Change Public GKE to Private GKE cluster using terraform

Question

How to change the existing GKE cluster to GKE private cluster? Will I be able to connect to the Kubectl API from internet based on firewall rules or should I have a bastion host? I don't want to implement Cloud Nat or nat gateway. I have a squid proxy VM that can handle internet access for pods. I just need to be able to connect to Kubectl to apply or modify anything.

I'm unsure how to modify the existing module I wrote to make the nodes private and I'm not sure if the cluster will get deleted if I try and apply the new changes related to private gke cluster.

resource "google_container_cluster" "primary" {
  name     = "prod"
  network  = "prod"
  subnetwork = "private-subnet-a"
  location               = "us-west1-a"
  remove_default_node_pool = true
  initial_node_count = 1

  depends_on = [var.depends_on_vpc]
}

resource "google_container_node_pool" "primary_nodes" {
  depends_on = [var.depends_on_vpc]

  name       = "prod-node-pool"
  location   = "us-west1-a"
  cluster    = google_container_cluster.primary.name
  node_count = 2

  node_config {
    preemptible  = false
    machine_type = "n1-standard-2"

    metadata = {
      disable-legacy-endpoints = "true"
    }

    oauth_scopes = [
      "https://www.googleapis.com/auth/logging.write",
      "https://www.googleapis.com/auth/monitoring",
      "https://www.googleapis.com/auth/devstorage.read_only",
      "https://www.googleapis.com/auth/compute",
    ]
  }
}

Answer 1

Answering the part of the question:

How to change the existing GKE cluster to GKE private cluster?

GKE setting: Private cluster is immutable. This setting can only be set during the GKE cluster provisioning.

To create your cluster as a private one you can either:

• Create a new GKE private cluster.
• Duplicate existing cluster and set it to private:
  • This setting is available in GCP Cloud Console -> Kubernetes Engine -> CLUSTER-NAME -> Duplicate
  • This setting will clone the configuration of your infrastructure of your previous cluster but not the workload (Pods, Deployments, etc.)

Will I be able to connect to the Kubectl API from internet based on firewall rules or should I have a bastion host?

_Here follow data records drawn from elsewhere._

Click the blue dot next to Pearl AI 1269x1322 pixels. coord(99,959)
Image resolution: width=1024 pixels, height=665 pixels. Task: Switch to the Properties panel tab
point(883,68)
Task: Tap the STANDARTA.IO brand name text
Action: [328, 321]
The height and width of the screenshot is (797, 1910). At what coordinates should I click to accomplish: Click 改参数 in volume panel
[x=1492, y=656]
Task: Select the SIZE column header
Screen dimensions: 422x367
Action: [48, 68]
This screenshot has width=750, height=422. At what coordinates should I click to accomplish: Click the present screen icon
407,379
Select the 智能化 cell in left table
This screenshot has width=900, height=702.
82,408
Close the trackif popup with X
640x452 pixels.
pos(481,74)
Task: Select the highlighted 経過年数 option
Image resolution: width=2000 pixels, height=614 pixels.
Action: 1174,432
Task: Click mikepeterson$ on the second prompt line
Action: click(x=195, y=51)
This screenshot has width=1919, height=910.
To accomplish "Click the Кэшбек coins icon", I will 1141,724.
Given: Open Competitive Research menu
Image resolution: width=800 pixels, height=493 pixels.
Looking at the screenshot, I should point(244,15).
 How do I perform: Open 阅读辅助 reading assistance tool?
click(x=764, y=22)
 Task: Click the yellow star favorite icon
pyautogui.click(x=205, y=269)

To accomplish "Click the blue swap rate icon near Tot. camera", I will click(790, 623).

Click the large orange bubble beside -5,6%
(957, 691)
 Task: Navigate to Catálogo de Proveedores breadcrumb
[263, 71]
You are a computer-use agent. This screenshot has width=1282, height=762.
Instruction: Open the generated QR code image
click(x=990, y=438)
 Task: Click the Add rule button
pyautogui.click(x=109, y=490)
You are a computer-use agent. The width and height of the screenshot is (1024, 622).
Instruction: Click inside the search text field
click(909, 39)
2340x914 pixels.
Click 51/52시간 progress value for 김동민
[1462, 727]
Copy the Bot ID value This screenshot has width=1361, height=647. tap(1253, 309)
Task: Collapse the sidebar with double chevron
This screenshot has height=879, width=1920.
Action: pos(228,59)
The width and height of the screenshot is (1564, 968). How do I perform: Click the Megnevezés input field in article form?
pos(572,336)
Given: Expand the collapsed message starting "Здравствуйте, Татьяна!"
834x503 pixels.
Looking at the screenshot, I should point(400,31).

Yes, you could but it will heavily depend on the configuration that you've chosen during the GKE cluster creation process.

As for ability to connect to your GKE private cluster, there is a dedicated documentation about it:

• Cloud.google.com: Kubernetes Engine: Docs: How to: Private clusters

---

As for how you can create a private cluster with Terraform, there is the dedicated site with configuration options specific to GKE. There are also parameters responsible for provisioning a private cluster:

• Registry.terraform.io: Providers: Hashicorp: Google: Latest: Docs: Resources: Container cluster

As for a basic example of creating a private GKE cluster with Terraform:

• main.tf

provider "google" {
  project = "INSERT_PROJECT_HERE" 
  region  = "europe-west3"
  zone    = "europe-west3-c"
}

• gke.tf

resource "google_container_cluster" "primary-cluster" {
  name               = "gke-private"
  location           = "europe-west3-c"
  initial_node_count = 1

  private_cluster_config {
    enable_private_nodes = "true"
    enable_private_endpoint = "false" # this option will make your cluster available through public endpoint 
    master_ipv4_cidr_block = "172.16.0.0/28"
  }

  ip_allocation_policy {
    cluster_secondary_range_name = "" 
    services_secondary_range_name = ""
  }

  
  node_config {
    machine_type = "e2-medium"
  }
}

A side note!

I've created a public GKE cluster, modified the .tf responsible for it's creation to support private cluster. After running: $ terraform plan Terraform responded with the information that the cluster will be recreated.